小路 幸也『国道食堂 2nd season』

国道食堂 2nd season (文芸書)

国道食堂 2nd season (文芸書)

  • 作者:小路幸也
  • 発売日: 2021/01/27
  • メディア: 単行本


バンドワゴンシリーズは下町にある古書店が舞台だけあって堀田家を中心とする人間関係が密オブ密で、読んでいて息苦しさ、いや、メンタルの調子によってはそれにひきかえ自分は・・・という生き苦しさを感じてしまうこともあって、最近はそれがより顕著になってきてたりしていてちょっとまあ・・・一旦離れてみようかな、と思いかけているわけですが(離れたら戻らない(戻れない)可能性が高いので迷う)、そんなところへ「国道食堂」がはじまって、こちらは街道沿いにある食堂が舞台ということで、まさに「一期一会」の出会いと物語であるところが私の心を強烈に引きつけました。今の私にはこれくらいの人と人との距離感が心地よかったんです。
なので2nd seasonを心待ちにしてました。で、積読の山をそっちのけでいそいそと読みました。

結論から言うと、古書店がリングのある食堂に変わっただけでした。
1st seasonで登場し物語の中心を担っていた人物たちはそのまんま相関図入りし、2nd seasonで新たに登場した人物たちも大なり小なり既存の人物たちと(偶然にも)関わりがあり、関わりを持ち、人と人の縁がどんどん繋がり痛みや苦しみが喜びや幸せに変わっていくという、パッケージを変えただけでバンドワゴンと大差ないよね、という落胆でもって読み終えました。

バンドワゴンはもはや“関係者の紹介制”でしか問題が持ち込まれなくなってるのに対し、こちらは誰でも立ち寄れる食堂だからこその出会いと解決が描かれるところに魅力を覚えたのに、“同業者に教えてもらって国道食堂に食事をしにきたら「音信不通の元義姉がいた」”とか、“写真を撮るためにこの地を訪れたら「取引先の人間に捜してくれと頼まれていた人物がいた」”なんてことが続き、しかもこの「元義姉」と「捜していた人物」が同じだなんて、バンドワゴンシリーズに負けず劣らぬ人間関係の密っぷりなんだもん。

とはいえその密すぎる人間関係からなる群像劇はやっぱり面白いんだよね。だからバンドワゴンシリーズからも離れられない。感覚としては朝ドラ見てるようなもんですから。
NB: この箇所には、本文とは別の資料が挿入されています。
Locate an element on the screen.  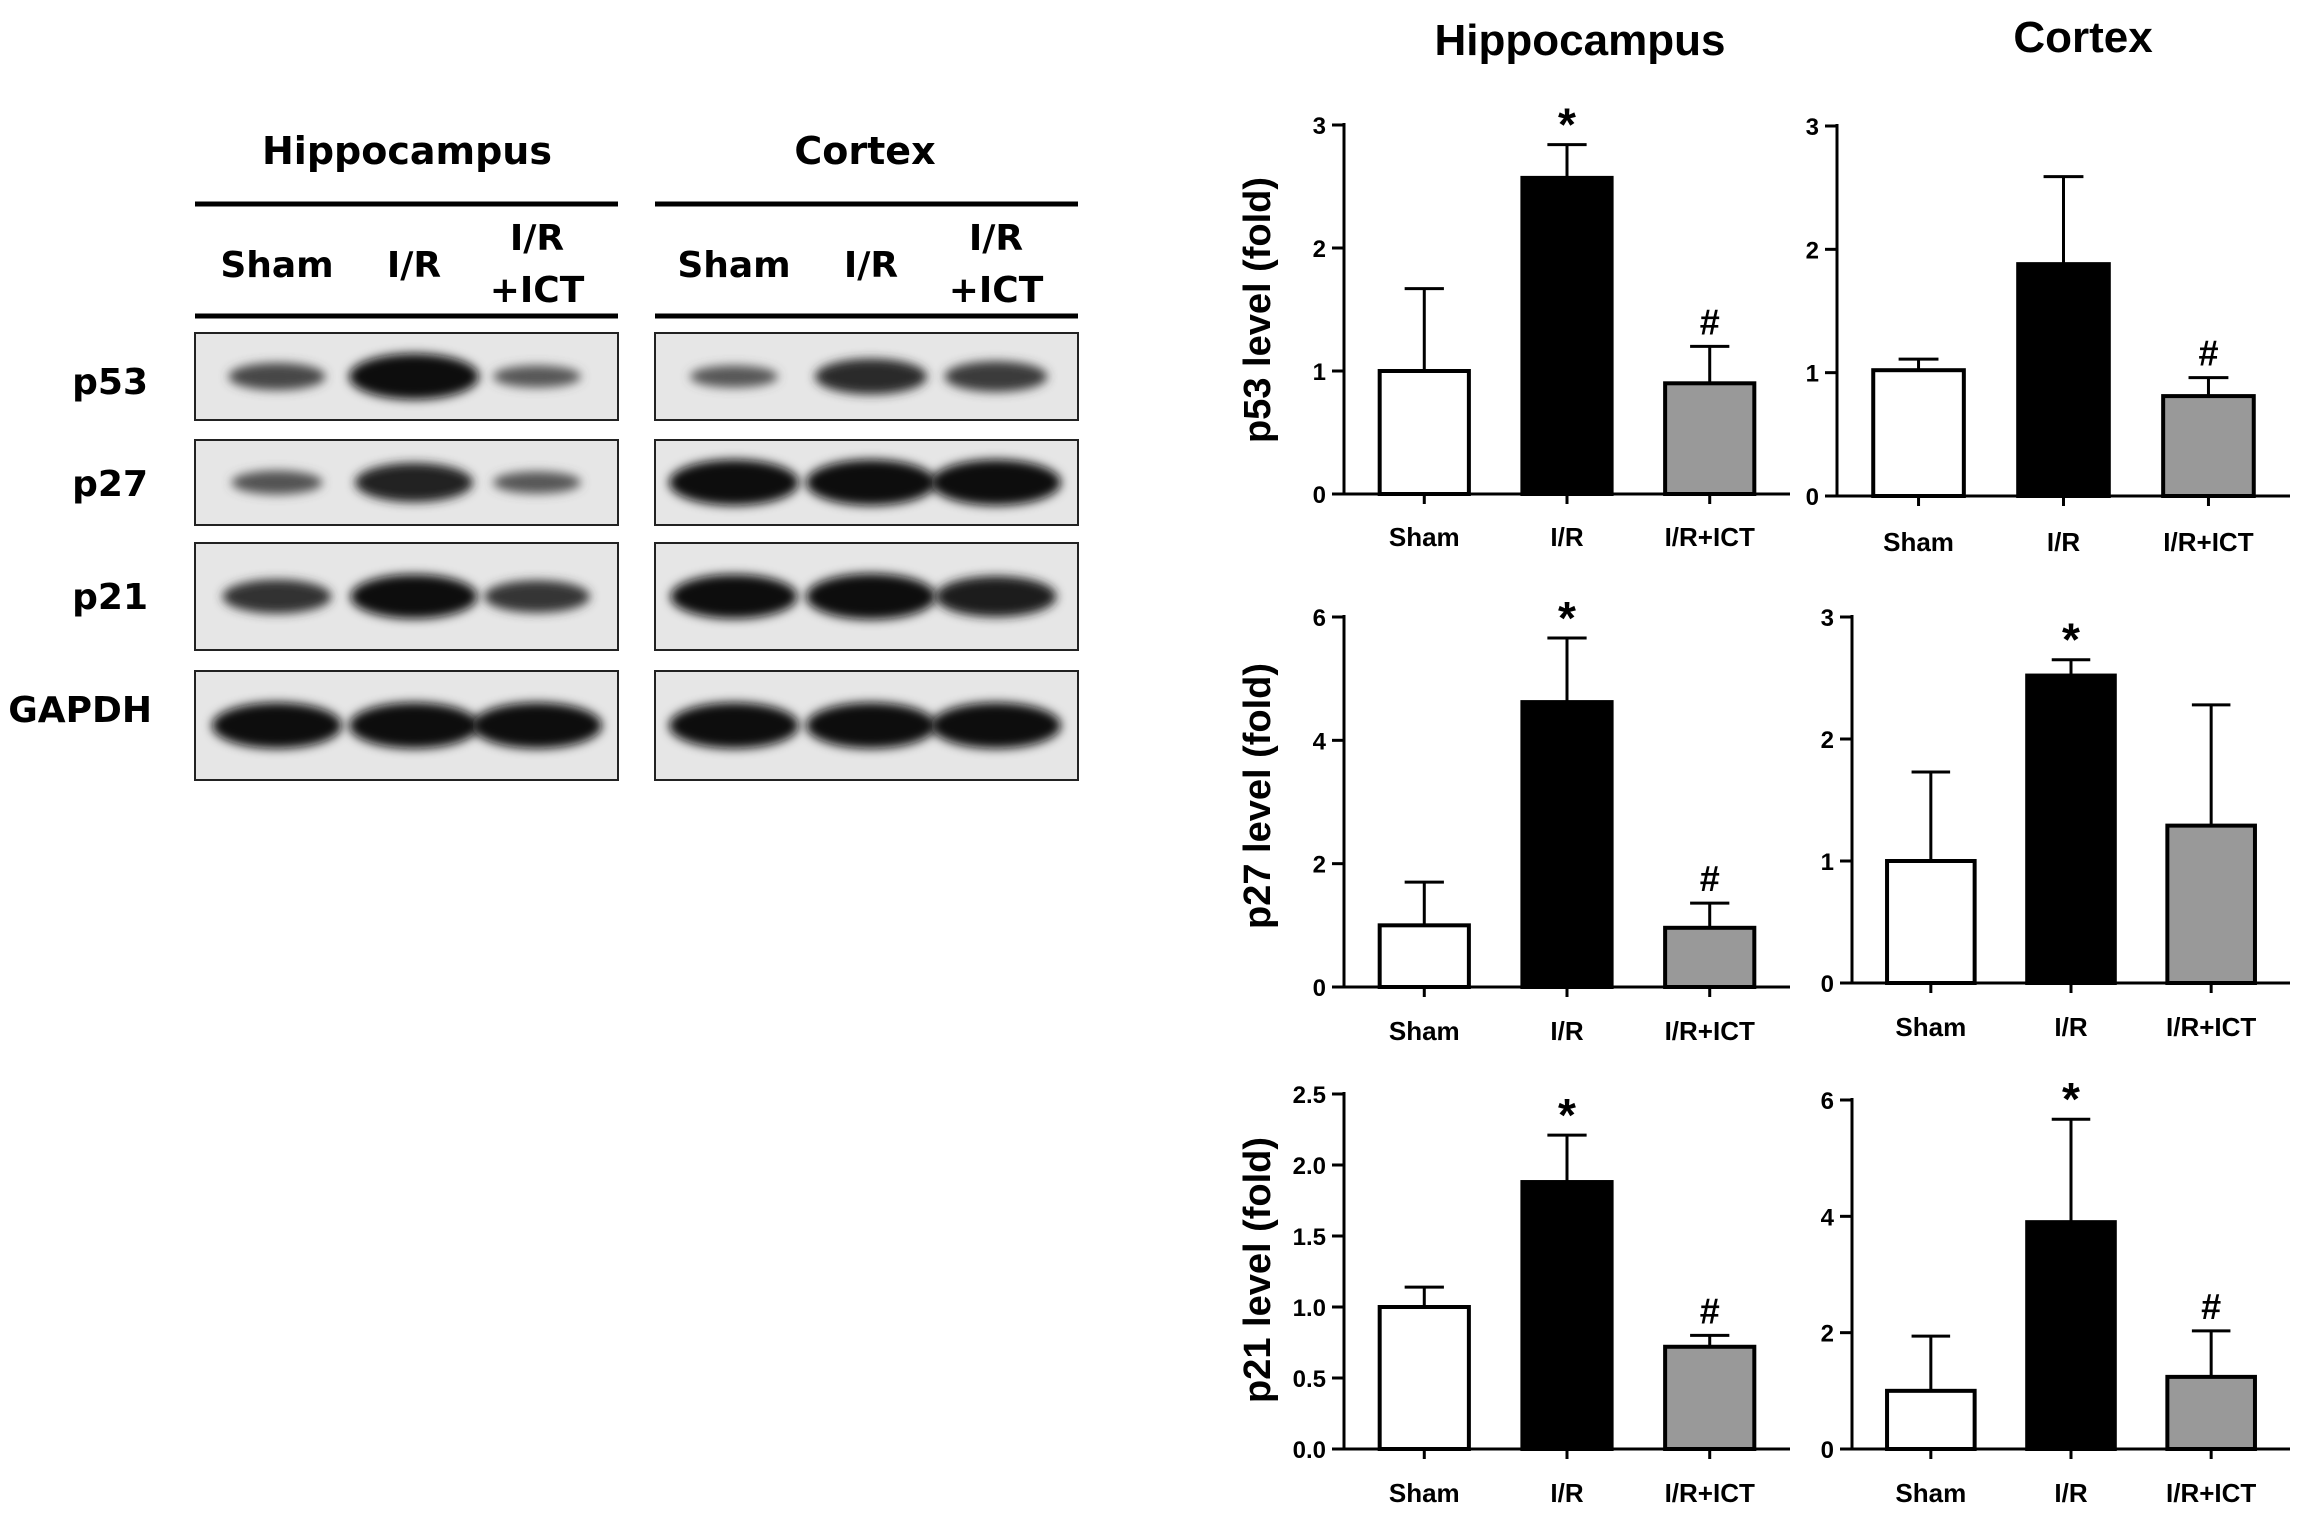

で、バンドワゴンシリーズは「堀田家」という集合体が核であるのに対し、国道食堂シリーズは「国道食堂を営む本橋十一という元プロレスラー」が核なんです。
今回、十一さんが結婚し、国道食堂で働き暮らす者たちの「擬似家族感」がより増しそうな気配があるように感じられるのですが、核はあくまでも「十一さん」であってほしい。そこが大きくなってしまったらそれこそバンドワゴンとなにが違うの?ってことになるもん。